» Supplied information:
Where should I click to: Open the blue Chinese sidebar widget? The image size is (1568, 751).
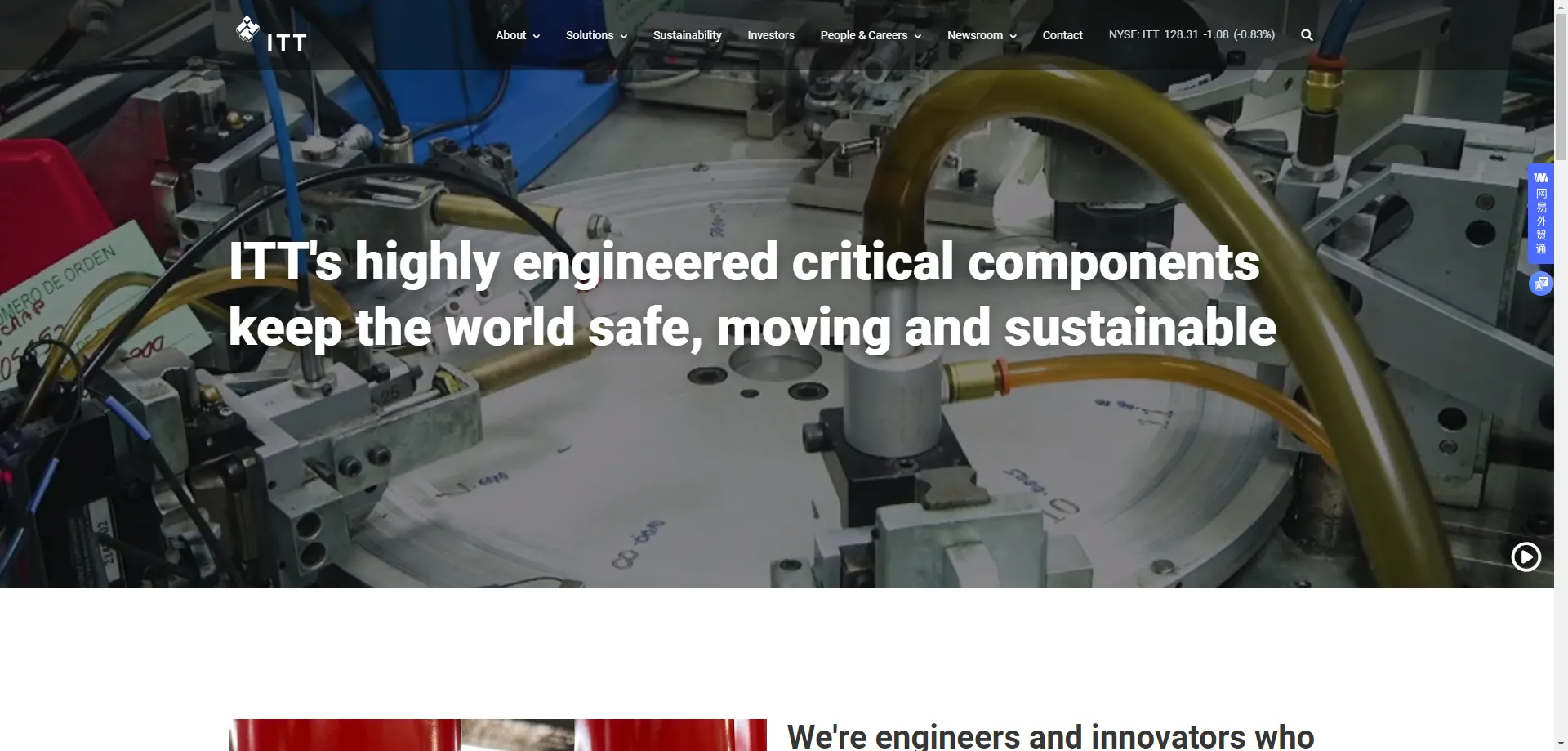[x=1540, y=214]
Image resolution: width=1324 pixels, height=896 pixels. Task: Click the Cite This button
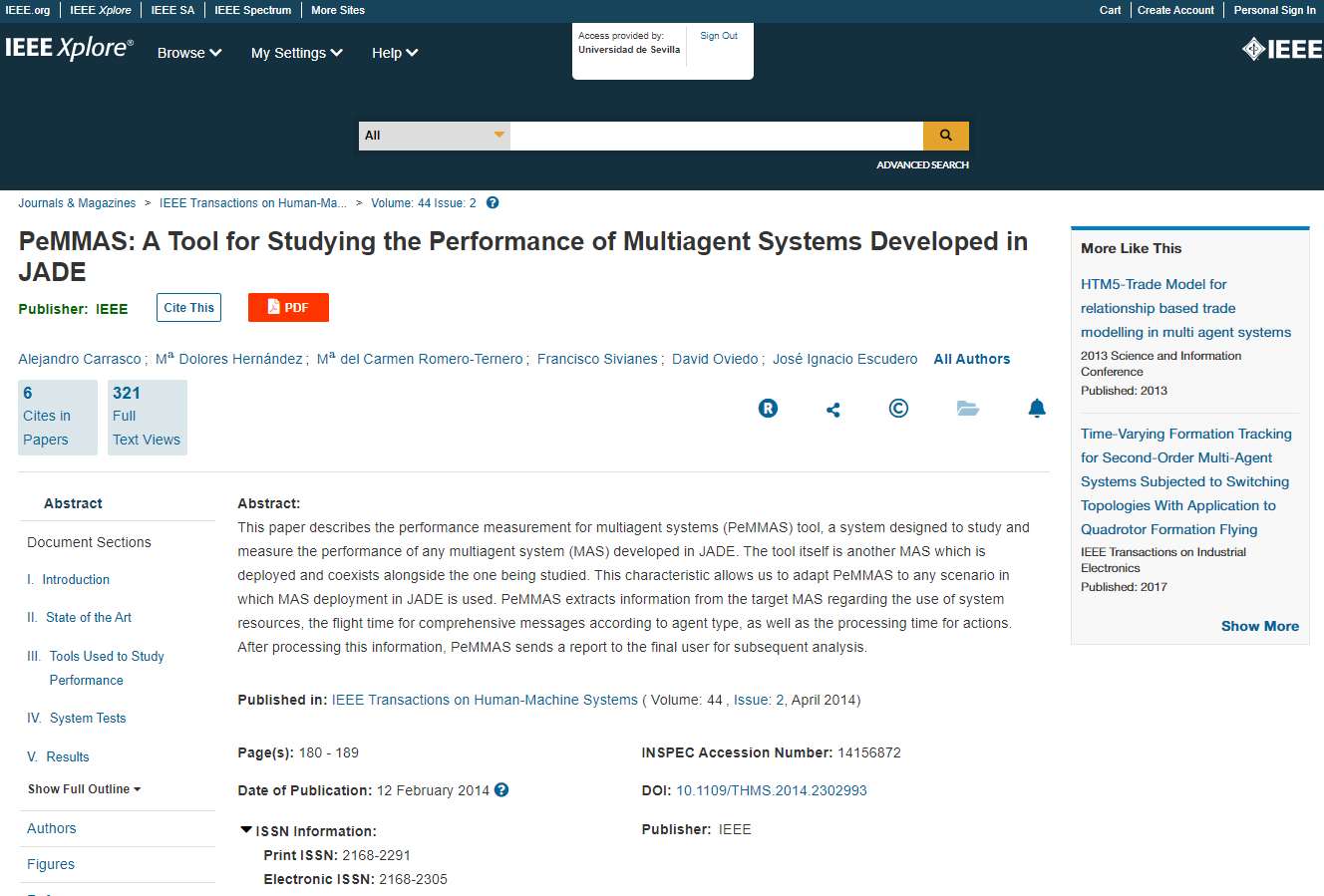point(188,308)
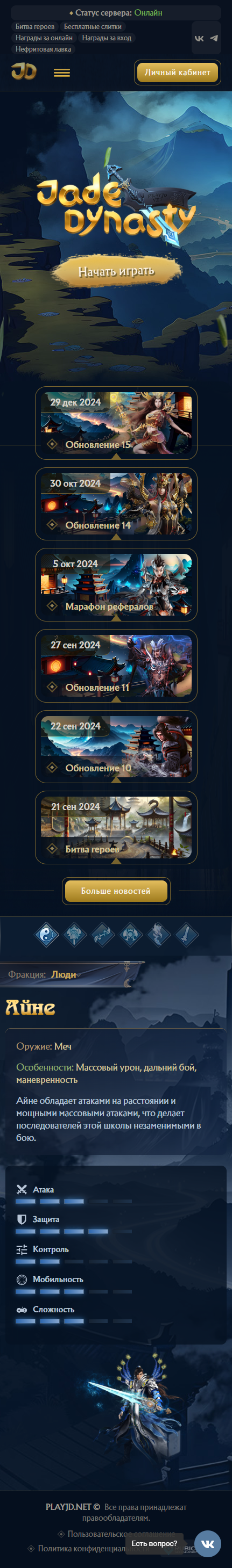This screenshot has height=1568, width=232.
Task: Select the axe helmet class icon
Action: (x=74, y=934)
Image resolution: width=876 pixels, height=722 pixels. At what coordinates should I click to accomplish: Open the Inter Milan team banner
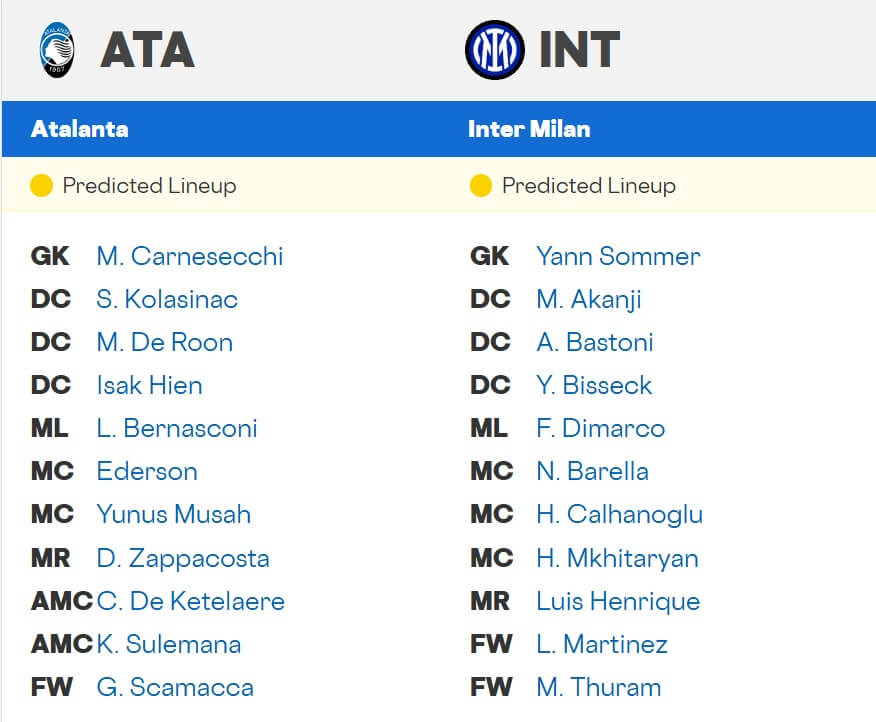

» What you should do: Recast the records above as a numbered list, one line per item, with blank lines dropped. Leave the pictures out of your list.

» Result:
1. Where should I click to: Open the blue Chinese sidebar widget? The image size is (1568, 751).
2. [x=1540, y=214]
3. Image resolution: width=1324 pixels, height=896 pixels. Task: Click the Cite This button
4. point(188,308)
5. This screenshot has height=1568, width=232.
6. Task: Select the axe helmet class icon
7. Action: (x=74, y=934)
8. Image resolution: width=876 pixels, height=722 pixels. At what coordinates should I click to accomplish: Open the Inter Milan team banner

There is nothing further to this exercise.